[Stored data entries]
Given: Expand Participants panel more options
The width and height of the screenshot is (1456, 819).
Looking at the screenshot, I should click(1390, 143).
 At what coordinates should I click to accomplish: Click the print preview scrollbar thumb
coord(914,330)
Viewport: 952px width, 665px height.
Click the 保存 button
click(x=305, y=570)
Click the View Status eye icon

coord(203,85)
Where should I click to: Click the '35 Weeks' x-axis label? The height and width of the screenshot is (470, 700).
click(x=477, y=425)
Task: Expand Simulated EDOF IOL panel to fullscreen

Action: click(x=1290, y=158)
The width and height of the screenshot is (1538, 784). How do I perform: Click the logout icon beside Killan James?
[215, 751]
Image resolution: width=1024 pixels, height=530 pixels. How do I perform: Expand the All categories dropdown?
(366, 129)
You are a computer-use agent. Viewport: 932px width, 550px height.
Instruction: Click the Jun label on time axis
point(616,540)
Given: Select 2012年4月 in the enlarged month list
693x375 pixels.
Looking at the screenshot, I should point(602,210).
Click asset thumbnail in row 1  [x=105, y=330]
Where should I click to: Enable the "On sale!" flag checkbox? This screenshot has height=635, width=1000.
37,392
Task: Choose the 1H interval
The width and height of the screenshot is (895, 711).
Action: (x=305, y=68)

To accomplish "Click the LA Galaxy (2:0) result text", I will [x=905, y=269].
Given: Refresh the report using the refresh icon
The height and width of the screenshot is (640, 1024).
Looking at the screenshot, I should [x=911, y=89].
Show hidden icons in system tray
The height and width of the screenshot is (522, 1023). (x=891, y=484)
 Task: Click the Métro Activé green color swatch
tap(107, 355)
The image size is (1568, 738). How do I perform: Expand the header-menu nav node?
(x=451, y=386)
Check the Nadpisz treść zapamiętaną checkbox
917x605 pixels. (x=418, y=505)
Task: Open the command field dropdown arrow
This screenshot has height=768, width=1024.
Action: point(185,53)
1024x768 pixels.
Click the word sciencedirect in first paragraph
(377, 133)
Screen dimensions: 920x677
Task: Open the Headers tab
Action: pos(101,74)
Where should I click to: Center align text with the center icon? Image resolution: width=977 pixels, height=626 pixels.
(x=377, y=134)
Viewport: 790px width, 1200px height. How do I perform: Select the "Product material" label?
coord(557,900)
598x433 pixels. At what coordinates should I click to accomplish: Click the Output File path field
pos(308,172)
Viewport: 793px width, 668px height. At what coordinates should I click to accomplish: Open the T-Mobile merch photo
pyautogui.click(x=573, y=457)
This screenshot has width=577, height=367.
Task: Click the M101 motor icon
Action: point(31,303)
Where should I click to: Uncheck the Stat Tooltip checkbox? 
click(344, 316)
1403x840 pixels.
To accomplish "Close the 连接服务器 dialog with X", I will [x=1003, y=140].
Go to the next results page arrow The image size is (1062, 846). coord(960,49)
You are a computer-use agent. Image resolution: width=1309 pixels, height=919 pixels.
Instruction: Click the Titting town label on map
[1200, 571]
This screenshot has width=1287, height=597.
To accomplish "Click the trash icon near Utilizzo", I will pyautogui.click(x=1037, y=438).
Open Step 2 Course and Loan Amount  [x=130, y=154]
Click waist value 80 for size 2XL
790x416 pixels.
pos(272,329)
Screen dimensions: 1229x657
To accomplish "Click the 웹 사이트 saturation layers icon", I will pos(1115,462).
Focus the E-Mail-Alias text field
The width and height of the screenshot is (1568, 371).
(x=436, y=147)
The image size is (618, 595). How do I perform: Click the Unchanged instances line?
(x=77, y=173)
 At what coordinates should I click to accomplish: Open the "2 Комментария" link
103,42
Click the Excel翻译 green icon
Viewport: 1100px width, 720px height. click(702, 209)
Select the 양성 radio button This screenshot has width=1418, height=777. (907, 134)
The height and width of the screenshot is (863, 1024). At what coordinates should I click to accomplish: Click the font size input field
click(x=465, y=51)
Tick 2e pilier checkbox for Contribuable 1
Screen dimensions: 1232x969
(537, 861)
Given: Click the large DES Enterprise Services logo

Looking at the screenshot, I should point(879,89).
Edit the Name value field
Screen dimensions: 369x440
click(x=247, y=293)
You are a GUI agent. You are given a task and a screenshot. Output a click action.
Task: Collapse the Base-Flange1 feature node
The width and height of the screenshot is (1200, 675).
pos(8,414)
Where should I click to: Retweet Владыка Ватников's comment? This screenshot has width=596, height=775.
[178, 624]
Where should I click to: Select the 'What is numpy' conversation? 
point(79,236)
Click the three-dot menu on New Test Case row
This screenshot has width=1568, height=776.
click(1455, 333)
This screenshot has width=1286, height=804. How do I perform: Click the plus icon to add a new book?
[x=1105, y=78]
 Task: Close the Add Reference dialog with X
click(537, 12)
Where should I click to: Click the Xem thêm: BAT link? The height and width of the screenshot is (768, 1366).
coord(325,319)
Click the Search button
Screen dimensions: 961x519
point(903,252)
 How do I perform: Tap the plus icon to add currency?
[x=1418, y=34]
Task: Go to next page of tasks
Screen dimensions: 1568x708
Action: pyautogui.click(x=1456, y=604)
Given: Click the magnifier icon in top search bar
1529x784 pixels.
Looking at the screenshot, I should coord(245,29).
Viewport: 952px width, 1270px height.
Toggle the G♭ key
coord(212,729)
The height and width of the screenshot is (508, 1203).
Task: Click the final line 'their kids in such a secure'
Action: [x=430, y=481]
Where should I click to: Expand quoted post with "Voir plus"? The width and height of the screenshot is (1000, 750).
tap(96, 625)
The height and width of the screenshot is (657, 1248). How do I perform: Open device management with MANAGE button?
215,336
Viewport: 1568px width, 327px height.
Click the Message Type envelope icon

Exercise
Give back all the records above exactly as they were written.

Answer space
Given: Expand Participants panel more options
The width and height of the screenshot is (1456, 819).
Looking at the screenshot, I should click(1390, 143).
 At what coordinates should I click to accomplish: Click the print preview scrollbar thumb
coord(914,330)
Viewport: 952px width, 665px height.
Click the 保存 button
click(x=305, y=570)
Click the View Status eye icon

coord(203,85)
Where should I click to: Click the '35 Weeks' x-axis label? The height and width of the screenshot is (470, 700).
click(x=477, y=425)
Task: Expand Simulated EDOF IOL panel to fullscreen

Action: click(x=1290, y=158)
The width and height of the screenshot is (1538, 784). How do I perform: Click the logout icon beside Killan James?
[215, 751]
Image resolution: width=1024 pixels, height=530 pixels. How do I perform: Expand the All categories dropdown?
(366, 129)
You are a computer-use agent. Viewport: 932px width, 550px height.
Instruction: Click the Jun label on time axis
point(616,540)
Given: Select 2012年4月 in the enlarged month list
693x375 pixels.
Looking at the screenshot, I should point(602,210).
Click asset thumbnail in row 1  [x=105, y=330]
Where should I click to: Enable the "On sale!" flag checkbox? This screenshot has height=635, width=1000.
37,392
Task: Choose the 1H interval
The width and height of the screenshot is (895, 711).
Action: (x=305, y=68)

To accomplish "Click the LA Galaxy (2:0) result text", I will [x=905, y=269].
Given: Refresh the report using the refresh icon
The height and width of the screenshot is (640, 1024).
Looking at the screenshot, I should [x=911, y=89].
Show hidden icons in system tray
The height and width of the screenshot is (522, 1023). (x=891, y=484)
 Task: Click the Métro Activé green color swatch
tap(107, 355)
The image size is (1568, 738). How do I perform: Expand the header-menu nav node?
(x=451, y=386)
Check the Nadpisz treść zapamiętaną checkbox
917x605 pixels. (x=418, y=505)
Task: Open the command field dropdown arrow
This screenshot has height=768, width=1024.
Action: point(185,53)
1024x768 pixels.
Click the word sciencedirect in first paragraph
(377, 133)
Screen dimensions: 920x677
Task: Open the Headers tab
Action: pos(101,74)
Where should I click to: Center align text with the center icon? Image resolution: width=977 pixels, height=626 pixels.
(x=377, y=134)
Viewport: 790px width, 1200px height. How do I perform: Select the "Product material" label?
coord(557,900)
598x433 pixels. At what coordinates should I click to accomplish: Click the Output File path field
pos(308,172)
Viewport: 793px width, 668px height. At what coordinates should I click to accomplish: Open the T-Mobile merch photo
pyautogui.click(x=573, y=457)
This screenshot has width=577, height=367.
Task: Click the M101 motor icon
Action: point(31,303)
Where should I click to: Uncheck the Stat Tooltip checkbox? 
click(344, 316)
1403x840 pixels.
To accomplish "Close the 连接服务器 dialog with X", I will [x=1003, y=140].
Go to the next results page arrow The image size is (1062, 846). coord(960,49)
You are a computer-use agent. Image resolution: width=1309 pixels, height=919 pixels.
Instruction: Click the Titting town label on map
[1200, 571]
This screenshot has width=1287, height=597.
To accomplish "Click the trash icon near Utilizzo", I will pyautogui.click(x=1037, y=438).
Open Step 2 Course and Loan Amount  [x=130, y=154]
Click waist value 80 for size 2XL
790x416 pixels.
pos(272,329)
Screen dimensions: 1229x657
To accomplish "Click the 웹 사이트 saturation layers icon", I will pos(1115,462).
Focus the E-Mail-Alias text field
The width and height of the screenshot is (1568, 371).
(x=436, y=147)
The image size is (618, 595). How do I perform: Click the Unchanged instances line?
(x=77, y=173)
 At what coordinates should I click to accomplish: Open the "2 Комментария" link
103,42
Click the Excel翻译 green icon
Viewport: 1100px width, 720px height. click(702, 209)
Select the 양성 radio button This screenshot has width=1418, height=777. (907, 134)
The height and width of the screenshot is (863, 1024). At what coordinates should I click to accomplish: Click the font size input field
click(x=465, y=51)
Tick 2e pilier checkbox for Contribuable 1
Screen dimensions: 1232x969
(537, 861)
Given: Click the large DES Enterprise Services logo

Looking at the screenshot, I should point(879,89).
Edit the Name value field
Screen dimensions: 369x440
click(x=247, y=293)
You are a GUI agent. You are given a task and a screenshot. Output a click action.
Task: Collapse the Base-Flange1 feature node
The width and height of the screenshot is (1200, 675).
pos(8,414)
Where should I click to: Retweet Владыка Ватников's comment? This screenshot has width=596, height=775.
[178, 624]
Where should I click to: Select the 'What is numpy' conversation? 
point(79,236)
Click the three-dot menu on New Test Case row
This screenshot has width=1568, height=776.
click(1455, 333)
This screenshot has width=1286, height=804. How do I perform: Click the plus icon to add a new book?
[x=1105, y=78]
 Task: Close the Add Reference dialog with X
click(537, 12)
Where should I click to: Click the Xem thêm: BAT link? The height and width of the screenshot is (768, 1366).
coord(325,319)
Click the Search button
Screen dimensions: 961x519
point(903,252)
 How do I perform: Tap the plus icon to add currency?
[x=1418, y=34]
Task: Go to next page of tasks
Screen dimensions: 1568x708
Action: pyautogui.click(x=1456, y=604)
Given: Click the magnifier icon in top search bar
1529x784 pixels.
Looking at the screenshot, I should coord(245,29).
Viewport: 952px width, 1270px height.
Toggle the G♭ key
coord(212,729)
The height and width of the screenshot is (508, 1203).
Task: Click the final line 'their kids in such a secure'
Action: [x=430, y=481]
Where should I click to: Expand quoted post with "Voir plus"? The width and height of the screenshot is (1000, 750).
tap(96, 625)
The height and width of the screenshot is (657, 1248). How do I perform: Open device management with MANAGE button?
215,336
Viewport: 1568px width, 327px height.
Click the Message Type envelope icon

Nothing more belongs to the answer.